Il governo USA fa passi verso la trasformazione in realtà di qualcosa che sembrava fantascienza. Mercoledì, la National Academy of Sciences ha rivelato una nuova ricerca che dettaglia sei mezzi per praticare geoingegneria sugli oceani in modo da intrappolare più anidride carbonica e trattenerla per secoli.
Il report (oltre 300 pagine sottoposte a peer-review) esamina una serie di idee. Tra queste, stimolare le correnti elettriche nell’acqua di mare e scaricare ferro nell’oceano per creare fioriture massicce di plancton. Tutte sono ancora in fase iniziale, ma il documento funge da tabella di marcia per sviluppare i progetti e un quadro giuridico per l’eventuale adozione di queste tecniche.
Prove tecniche di “sequestro”
Il termine generico per questi metodi sarebbe ”sequestro della CO2”, ed in questi casi è una vera e propria forma di geoingegneria. Non abbiamo la capacità di attuarli in questo momento. I pochi metodi (tutti terrestri) già in campo costano ancora troppo: questo nuovo report analizza gli oceani, quello che può essere considerato il “pozzo” più grande dove mettere la CO2.
Gli oceani stanno assorbendo molto del nostro inquinamento. Sta diventando difficile (riformulo: impossibile) mantenere il riscaldamento globale al di sotto della soglia di 1,5 gradi Celsius (2,7 gradi Fahrenheit) delineata negli accordi internazionali. La forma più studiata di geoingegneria oceanica è la fertilizzazione con ferro, per incoraggiare le fioriture di plancton ad assorbire carbonio. Altre tecniche, parimenti familiari, contemplano coltivazione di alghe e forme di ripristino dell’ecosistema.
Altre tecniche di geoingegneria sono più fantasiose. Tra queste vi sono l’induzione di upwelling e downwelling artificiali, in modo che l’acqua dell’oceano in superficie assorba più carbonio, quindi lo porti giù in profondità. Un altro approccio è mettere calce o altri agenti alcalini nell’oceano. Questo aiuterà a ridurre l’acidificazione degli oceani causata dalla CO2 e renderà più facile per gli oceani assorbire l’inquinamento da carbonio. Il terzo modo è filtrare l’acqua di mare attraverso macchinari che attirerebbero e immagazzinerebbero la CO2.
Geoingegneria ambiziosa: le conseguenze
Tutte queste tecniche di geoingegneria hanno molti ostacoli da superare.
Sul piano della fattibilità: Scaricare il ferro in mare, per esempio, può avere effetti dannosi sulla vita marina e sulla pesca, mentre rimuovere l’anidride carbonica dall’acqua richiederebbe una quantità significativa di elettricità. E molti dubitano della permanenza di questi approcci. Per funzionare, la CO2 sequestrata dovrebbe finire davvero sul fondo marino. Se resta nei primi 3.280 piedi (1.000 metri) dell’oceano tornerà nell’atmosfera annullando tutti gli sforzi. Tutti questi dubbi richiedono ampi approfondimenti.

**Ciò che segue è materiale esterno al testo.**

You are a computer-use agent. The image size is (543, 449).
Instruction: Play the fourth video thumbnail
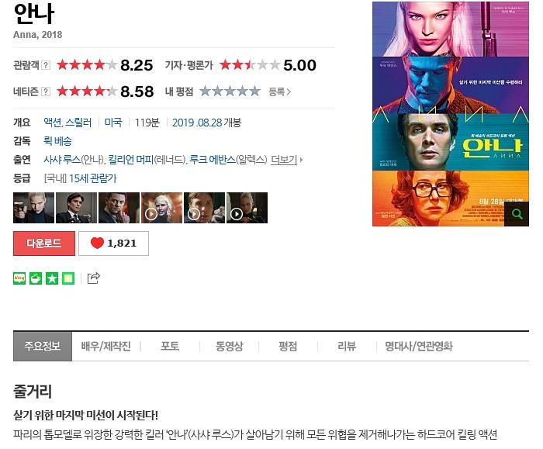[161, 208]
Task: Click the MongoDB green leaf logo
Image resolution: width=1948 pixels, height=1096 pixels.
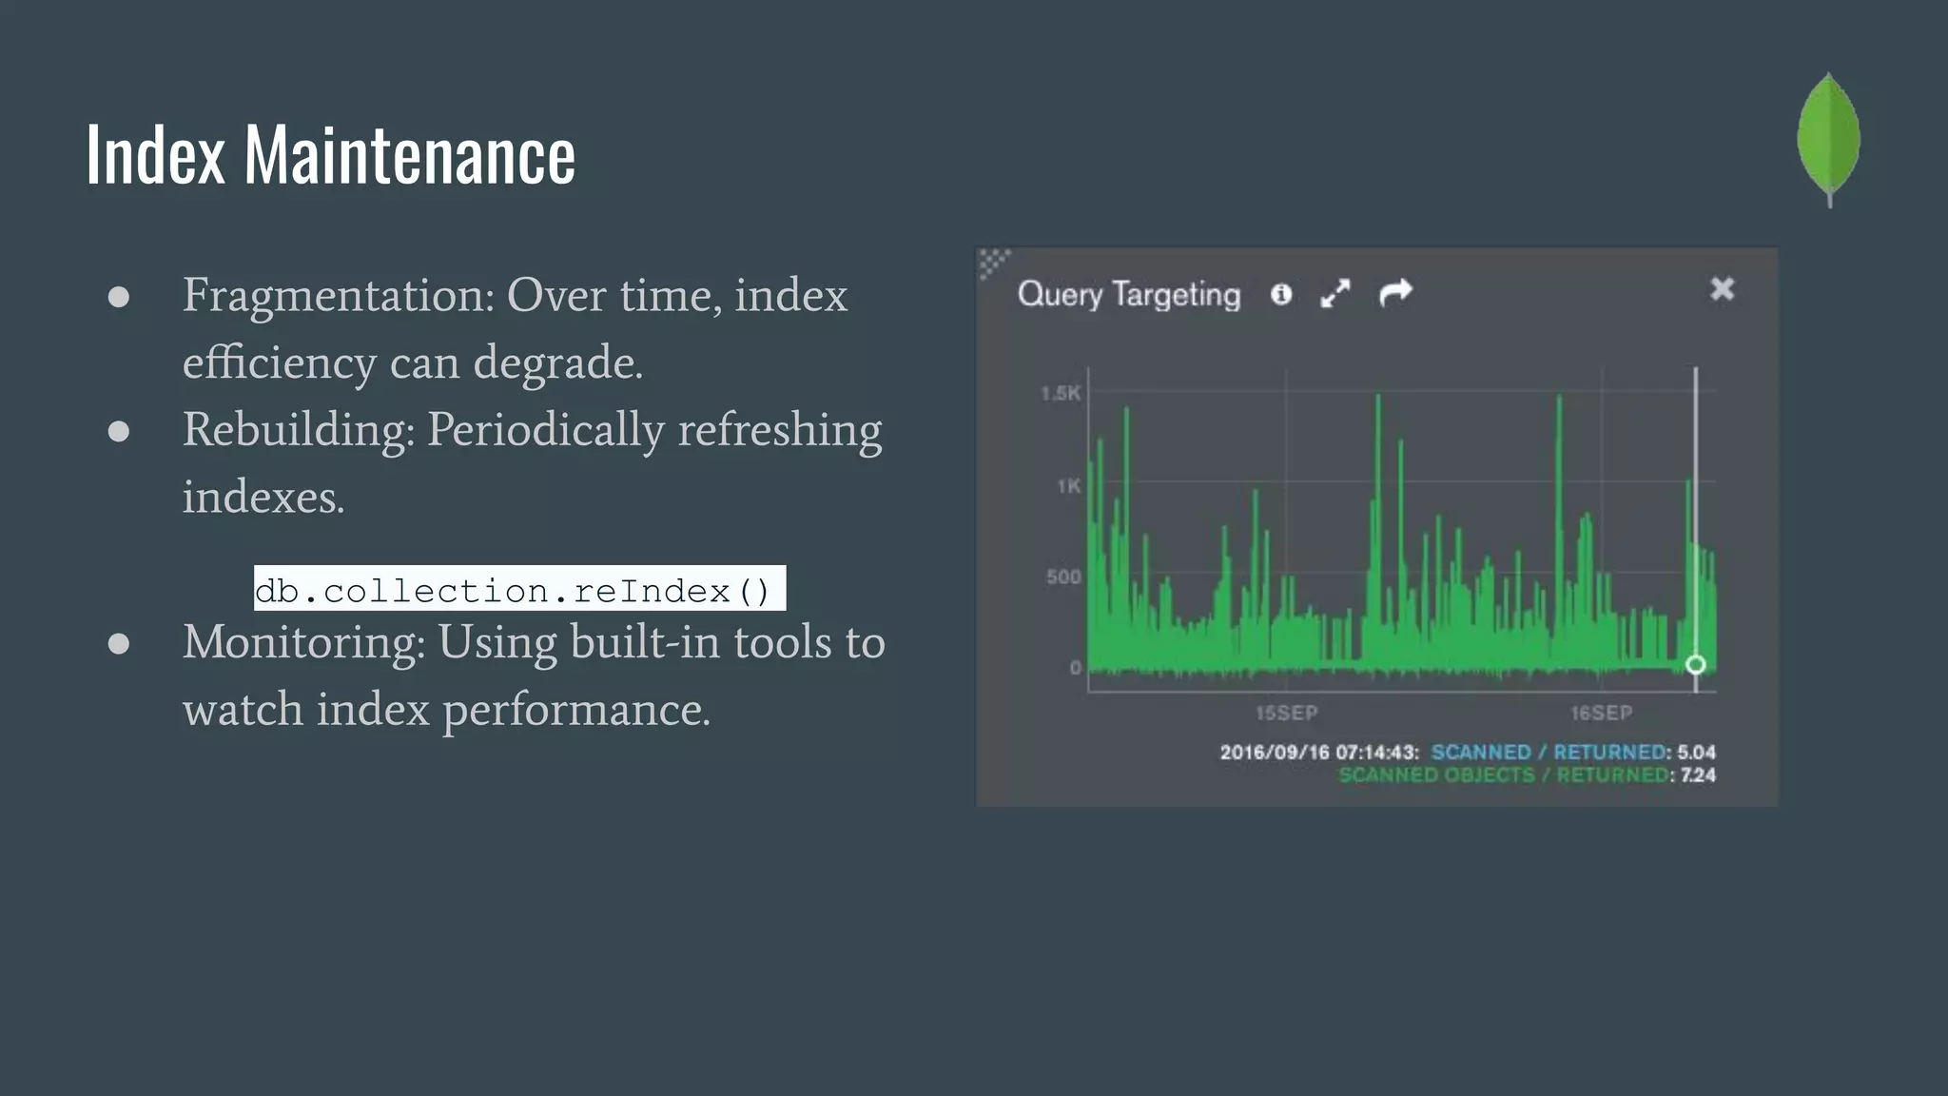Action: click(1828, 138)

Sul piano normativo: l’accordo di Parigi fornisce un supporto implicito alla rimozione dell’anidride carbonica con diverse menzioni di pozzi di assorbimento del carbonio. Ma altri trattati, come la Convenzione sulla diversità biologica, pongono moratorie di fatto sulla geoingegneria dei mari. Anche qui serve un approfondimento.
In sintesi
Nel complesso queste difficoltà frenano l’adozione di metodi di geoingegneria sugli oceani, ma non la fermano. E d’altra parte serve prenderli in considerazione (se sicuri, ovviamente): per centrare l’obiettivo, il mondo dovrà rimuovere ogni anno circa 10 miliardi di tonnellate di CO2 dall’atmosfera entro il 2050. Un obiettivo che potrebbe costare oltre 2 miliardi di euro.
L’aspetto economico, a sua volta, conta moltissimo: la cattura della CO2 (anche attraverso la geoingegneria degli oceani) “minaccia” di arricchire in modo pazzesco il settore privato. Intorno ad un’impresa del genere (ripeto: 10 miliardi di tonnellate di CO2 da sequestrare ogni anno) potrebbe nascere un’industria da 1000 miliardi di euro l’anno. un’industria da 1 trilione di dollari all’anno.
Anche per questo il report chiede che il quadro legale “robusto” sia stabilito dai legislatori, ma che gli studi nascano anche da investimenti privati.